Bei der Polizei Aussagen als beschuldigter?

17 Antworten

Von Experte vanOoijen bestätigt

Ich rate grundsätzlich dazu, als Beschuldigter bei der Polizei keine Aussage zu tätigen. Polizeibeamte werden dich auch auf dieses Recht hinweisen. Dir entstehen dadurch auch keine Nachteile - du bist deswegen nicht "besonders verdächtig".

Dazu ist es hilfreich zu wissen, was Aufgabe der Polizei in Ermittlungsverfahren ist. Ihr Job besteht darin, alle Fakten zum Fall zusammenzutragen. Einschätzungen und Bewertungen erfolgen nur in sehr begrenztem Rahmen.

Die eigentliche juristische Bewertung erfolgt dann durch die Amts- bzw. Staatsanwaltschaft, die entscheidet, ob sie einen Gerichtsprozess anstrebt.

Gerade wenn ein Fall scheinbar klar ist - etwa direkt beim Taschendiebstahl gefilmt und erwischt worden - ist es umso wichtiger, keine Aussagen ohne rechtlichen Beistand zu tätigen.
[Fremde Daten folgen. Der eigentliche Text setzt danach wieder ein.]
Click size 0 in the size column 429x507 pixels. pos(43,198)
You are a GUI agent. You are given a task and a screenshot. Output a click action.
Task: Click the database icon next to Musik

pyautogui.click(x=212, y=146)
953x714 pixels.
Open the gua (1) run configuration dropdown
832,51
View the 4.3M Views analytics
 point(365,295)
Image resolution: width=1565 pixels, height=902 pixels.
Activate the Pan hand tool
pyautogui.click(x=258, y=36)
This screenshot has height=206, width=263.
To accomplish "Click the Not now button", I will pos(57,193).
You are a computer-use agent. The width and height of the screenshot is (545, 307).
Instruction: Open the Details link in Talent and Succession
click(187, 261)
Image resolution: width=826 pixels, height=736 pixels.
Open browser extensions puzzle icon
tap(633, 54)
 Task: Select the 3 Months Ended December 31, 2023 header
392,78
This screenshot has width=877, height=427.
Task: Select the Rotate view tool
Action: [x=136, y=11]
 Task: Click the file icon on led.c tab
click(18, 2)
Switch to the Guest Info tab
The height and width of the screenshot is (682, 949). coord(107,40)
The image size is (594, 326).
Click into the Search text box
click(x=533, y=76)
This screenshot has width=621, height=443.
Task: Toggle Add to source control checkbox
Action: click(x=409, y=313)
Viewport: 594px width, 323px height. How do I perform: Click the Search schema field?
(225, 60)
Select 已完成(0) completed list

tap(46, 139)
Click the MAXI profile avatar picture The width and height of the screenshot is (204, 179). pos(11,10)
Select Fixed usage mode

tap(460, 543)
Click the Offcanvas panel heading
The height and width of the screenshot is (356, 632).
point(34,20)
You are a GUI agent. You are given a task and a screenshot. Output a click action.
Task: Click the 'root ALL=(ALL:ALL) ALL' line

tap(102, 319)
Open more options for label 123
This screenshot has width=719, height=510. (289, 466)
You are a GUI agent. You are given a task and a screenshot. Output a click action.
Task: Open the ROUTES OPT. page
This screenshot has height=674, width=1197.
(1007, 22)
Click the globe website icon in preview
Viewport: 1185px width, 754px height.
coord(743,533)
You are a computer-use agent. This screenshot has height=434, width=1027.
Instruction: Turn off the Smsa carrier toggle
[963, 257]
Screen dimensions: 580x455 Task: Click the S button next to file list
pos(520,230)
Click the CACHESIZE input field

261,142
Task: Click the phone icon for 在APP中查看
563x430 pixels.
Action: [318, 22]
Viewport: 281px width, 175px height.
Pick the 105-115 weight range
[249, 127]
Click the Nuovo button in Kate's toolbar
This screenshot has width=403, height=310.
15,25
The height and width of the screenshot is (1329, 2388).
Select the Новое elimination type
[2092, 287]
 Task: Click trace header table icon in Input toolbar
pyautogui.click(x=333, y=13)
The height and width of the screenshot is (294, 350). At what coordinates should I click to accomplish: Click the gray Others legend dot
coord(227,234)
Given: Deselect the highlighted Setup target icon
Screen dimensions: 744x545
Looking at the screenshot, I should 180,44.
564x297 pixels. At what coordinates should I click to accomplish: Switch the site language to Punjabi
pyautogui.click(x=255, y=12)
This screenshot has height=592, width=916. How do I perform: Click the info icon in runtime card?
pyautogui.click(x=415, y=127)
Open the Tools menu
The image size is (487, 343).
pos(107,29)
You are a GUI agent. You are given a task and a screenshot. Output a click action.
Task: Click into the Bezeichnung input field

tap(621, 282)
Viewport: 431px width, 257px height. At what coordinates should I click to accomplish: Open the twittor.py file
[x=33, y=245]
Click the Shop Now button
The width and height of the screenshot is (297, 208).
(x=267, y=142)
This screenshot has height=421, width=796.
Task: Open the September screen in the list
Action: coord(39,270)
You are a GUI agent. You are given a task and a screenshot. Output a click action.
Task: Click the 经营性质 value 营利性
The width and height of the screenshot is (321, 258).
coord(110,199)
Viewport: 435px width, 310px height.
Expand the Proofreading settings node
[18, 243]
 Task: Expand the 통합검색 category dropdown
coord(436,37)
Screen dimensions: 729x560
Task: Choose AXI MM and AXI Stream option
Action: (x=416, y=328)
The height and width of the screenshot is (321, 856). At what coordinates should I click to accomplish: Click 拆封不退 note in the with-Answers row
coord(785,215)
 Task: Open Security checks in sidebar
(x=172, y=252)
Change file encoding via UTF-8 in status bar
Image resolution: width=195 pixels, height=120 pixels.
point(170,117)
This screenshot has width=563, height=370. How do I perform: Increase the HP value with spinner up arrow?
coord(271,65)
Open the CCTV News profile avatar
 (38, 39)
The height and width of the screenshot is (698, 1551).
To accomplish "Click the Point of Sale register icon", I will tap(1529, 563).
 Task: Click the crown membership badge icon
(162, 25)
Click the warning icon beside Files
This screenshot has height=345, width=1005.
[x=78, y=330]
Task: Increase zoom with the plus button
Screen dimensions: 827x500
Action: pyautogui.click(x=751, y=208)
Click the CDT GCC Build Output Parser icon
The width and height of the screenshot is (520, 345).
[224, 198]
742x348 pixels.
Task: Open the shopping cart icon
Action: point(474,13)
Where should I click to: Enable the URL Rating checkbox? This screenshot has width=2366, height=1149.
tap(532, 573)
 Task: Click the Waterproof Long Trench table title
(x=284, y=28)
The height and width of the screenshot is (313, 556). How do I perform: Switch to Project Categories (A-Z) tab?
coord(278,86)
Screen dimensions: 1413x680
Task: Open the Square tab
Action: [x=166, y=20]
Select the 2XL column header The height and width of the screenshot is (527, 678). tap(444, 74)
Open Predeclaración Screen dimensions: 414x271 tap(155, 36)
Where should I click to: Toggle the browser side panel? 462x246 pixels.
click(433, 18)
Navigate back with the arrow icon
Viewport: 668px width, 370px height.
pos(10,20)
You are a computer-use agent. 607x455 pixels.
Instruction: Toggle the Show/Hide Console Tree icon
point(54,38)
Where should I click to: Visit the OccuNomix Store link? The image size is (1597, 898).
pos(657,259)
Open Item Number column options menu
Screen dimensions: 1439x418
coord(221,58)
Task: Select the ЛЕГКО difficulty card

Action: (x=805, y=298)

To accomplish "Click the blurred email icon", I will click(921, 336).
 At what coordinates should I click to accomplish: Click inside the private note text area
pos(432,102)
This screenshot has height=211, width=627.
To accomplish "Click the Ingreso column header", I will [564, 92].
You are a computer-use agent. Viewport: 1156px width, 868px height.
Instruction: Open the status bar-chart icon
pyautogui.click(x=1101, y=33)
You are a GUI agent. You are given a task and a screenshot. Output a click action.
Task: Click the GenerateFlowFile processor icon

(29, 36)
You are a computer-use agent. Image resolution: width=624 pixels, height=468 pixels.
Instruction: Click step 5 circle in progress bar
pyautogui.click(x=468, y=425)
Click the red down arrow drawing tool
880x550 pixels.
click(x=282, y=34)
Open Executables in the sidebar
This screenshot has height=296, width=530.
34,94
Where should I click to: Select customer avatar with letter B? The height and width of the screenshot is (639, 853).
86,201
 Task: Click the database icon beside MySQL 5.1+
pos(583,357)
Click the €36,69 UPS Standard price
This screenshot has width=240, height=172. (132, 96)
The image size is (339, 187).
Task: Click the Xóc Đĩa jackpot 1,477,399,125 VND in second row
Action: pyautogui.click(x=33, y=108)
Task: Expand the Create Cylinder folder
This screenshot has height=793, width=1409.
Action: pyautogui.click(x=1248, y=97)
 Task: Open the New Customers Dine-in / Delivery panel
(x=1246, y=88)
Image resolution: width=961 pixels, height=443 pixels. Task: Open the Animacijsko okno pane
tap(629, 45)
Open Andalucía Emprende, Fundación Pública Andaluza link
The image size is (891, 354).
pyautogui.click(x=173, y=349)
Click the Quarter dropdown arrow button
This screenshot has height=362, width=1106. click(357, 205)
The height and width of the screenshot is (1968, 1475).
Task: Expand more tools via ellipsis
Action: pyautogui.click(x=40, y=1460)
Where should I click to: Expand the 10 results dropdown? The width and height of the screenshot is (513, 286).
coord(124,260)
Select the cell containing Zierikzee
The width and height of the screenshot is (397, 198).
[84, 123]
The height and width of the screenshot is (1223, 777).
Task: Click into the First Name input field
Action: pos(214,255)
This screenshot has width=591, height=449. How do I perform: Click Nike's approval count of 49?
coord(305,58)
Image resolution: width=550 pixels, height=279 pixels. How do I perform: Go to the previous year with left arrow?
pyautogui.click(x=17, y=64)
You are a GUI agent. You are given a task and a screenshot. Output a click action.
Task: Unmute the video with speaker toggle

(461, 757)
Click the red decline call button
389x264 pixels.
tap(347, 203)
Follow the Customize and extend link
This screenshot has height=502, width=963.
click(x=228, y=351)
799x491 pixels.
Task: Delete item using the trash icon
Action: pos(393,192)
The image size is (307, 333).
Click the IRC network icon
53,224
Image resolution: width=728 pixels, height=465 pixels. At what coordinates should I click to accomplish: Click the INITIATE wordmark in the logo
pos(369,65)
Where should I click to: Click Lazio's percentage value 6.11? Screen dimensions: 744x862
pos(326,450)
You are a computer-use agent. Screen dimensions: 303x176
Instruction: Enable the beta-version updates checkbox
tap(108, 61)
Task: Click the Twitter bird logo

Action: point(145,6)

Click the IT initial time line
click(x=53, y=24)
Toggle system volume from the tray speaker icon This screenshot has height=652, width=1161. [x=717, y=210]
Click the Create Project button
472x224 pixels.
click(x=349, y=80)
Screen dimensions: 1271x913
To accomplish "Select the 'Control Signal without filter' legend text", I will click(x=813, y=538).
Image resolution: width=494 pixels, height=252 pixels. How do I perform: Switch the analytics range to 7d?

Nehmen wir an, du sagst in so einem Fall: "Das habe ich noch nie gemacht, aber ich wollte es mal ausprobieren", kann man das entweder positiv werten - du bist Ersttäter, kein gewohnheitsmäßiger Dieb - oder aber man bewertet es negativ und sieht die Bereitschaft zu kriminellem Handeln aus purer Neugierde.

Der Fakt "Er hat gestohlen, die Kamera beweist es", lässt als Tatbestand zunächst einmal nur irgendeine Form von Diebstahl zu. Je nachdem wie du aussagst, kann das aber unterschiedlich bewertet werden.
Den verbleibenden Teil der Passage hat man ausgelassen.